He slapped me jovially on the shoulder.

“No.”

“Oh. I thought a guy like you would have hunted there. Well, you think of the desert being sandy, right? But it isn’t. It’s hard-packed and rocky, and when you do find a place where it is sandy, a dry wash, something like that, it’s so dry that the sand just sort of spreads out under your feet, so it’s impossible to track anything. But those goddamn Bushmen can track an angel across the head of a pin. Amazing. Much better than these guys.

Since our tracker with the unpronounceable name and wool coat had said, audibly and clearly, “Hello, Mister,” when Dietrich had introduced him, I wondered what he made of this unflattering comparison. I didn’t find out. He never spoke again or even looked at us.

“I was hunting lion there one time…”

It was a long story about how his shooting prowess had saved the life of a less than competent PH from an attacking lion.

But, damn it, he could shoot. While I only had five animals on my tag – all I could afford – he apparently had a permit for everything that walked or crawled in that part of Africa. It seemed as if every few miles one of the staff would spot a herd of something the other American had on his license and off they would go while the trophy wife and I cooled our heels and drank copious amounts of water until we heard the inevitable shot and the staff would bring another body back, throwing it onto the bed of the truck.

I made the mistake of trying to talk to the trophy, but it was like talking to cotton candy. Intelligent cotton candy. She was no fool, but other than a mild desire to upend her, there was nothing about her that didn’t make me yawn until my jaw creaked. They were having their house redone and the decorator just didn’t understand the importance of blending English floral chintz with trophies. They had done it in their condo in Telluride and it worked beautifully. Not only worked, it was absolutely necessary to keep from being overwhelmed by the raw masculinity of all those trophies, which are beautiful, of course, but just so very masculine.

I idly contemplated overwhelming her with my own raw masculinity, but some of the staff had been left behind, presumably to ensure nothing of the kind occurred.

 

I put up with this for three days and then I took Dietrich aside.

“That’s it.
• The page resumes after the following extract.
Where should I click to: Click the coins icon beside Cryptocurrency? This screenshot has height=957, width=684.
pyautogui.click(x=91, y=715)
Either I go off with Friday or Jocko or I’m going to add an obnoxious American billionaire to my hunting tag. I can’t take this anymore.”
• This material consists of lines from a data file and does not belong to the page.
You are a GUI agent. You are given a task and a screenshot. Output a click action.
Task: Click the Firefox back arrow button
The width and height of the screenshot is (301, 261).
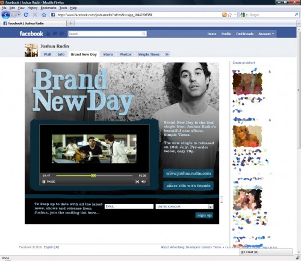click(5, 15)
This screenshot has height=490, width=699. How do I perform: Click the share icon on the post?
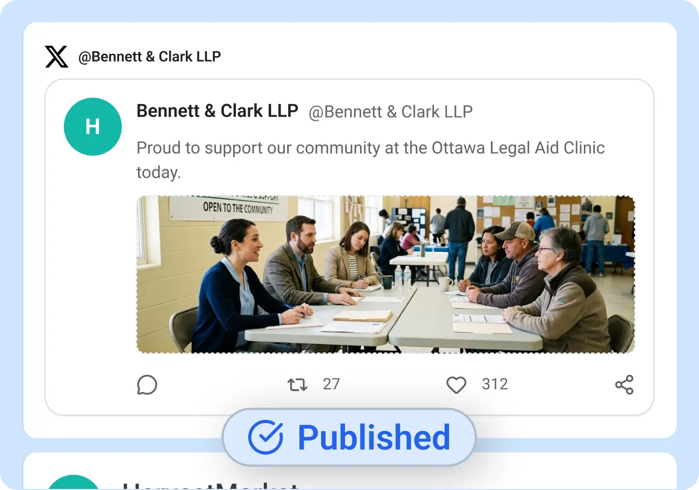click(624, 385)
“What can I do? It is two hunters for each guide. If I send you off with Friday, this is not fair to Mr. Rovarino and his son.”
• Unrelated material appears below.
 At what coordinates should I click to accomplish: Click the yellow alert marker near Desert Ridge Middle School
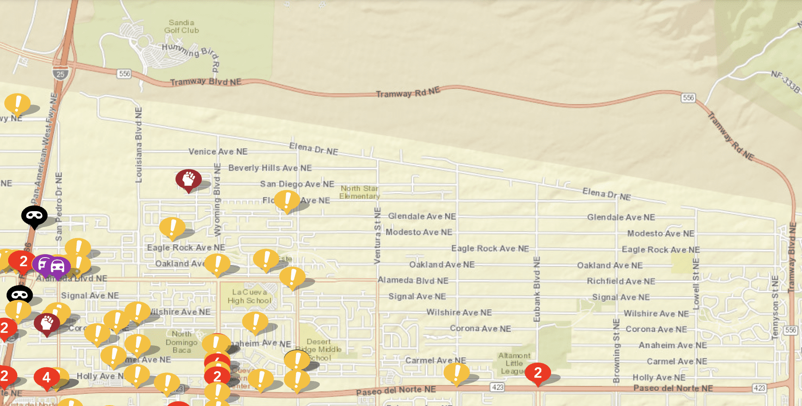[x=297, y=360]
“Dietrich, this is probably the only safari I’ll ever be able to afford. I came here to hunt and to have a good time. I’m not having a good time.”

“But just yesterday you took a wonderful red hartebeest, and the day before…”

“It’s not the hunting, Dietrich. It’s the company. It’s not going to look good on your record if I shoot this pompous ass. Let me go out with Jocko.”

“Oh, Jocko is only nineteen. He is only apprentice. He does not yet have full license. It is illegal.”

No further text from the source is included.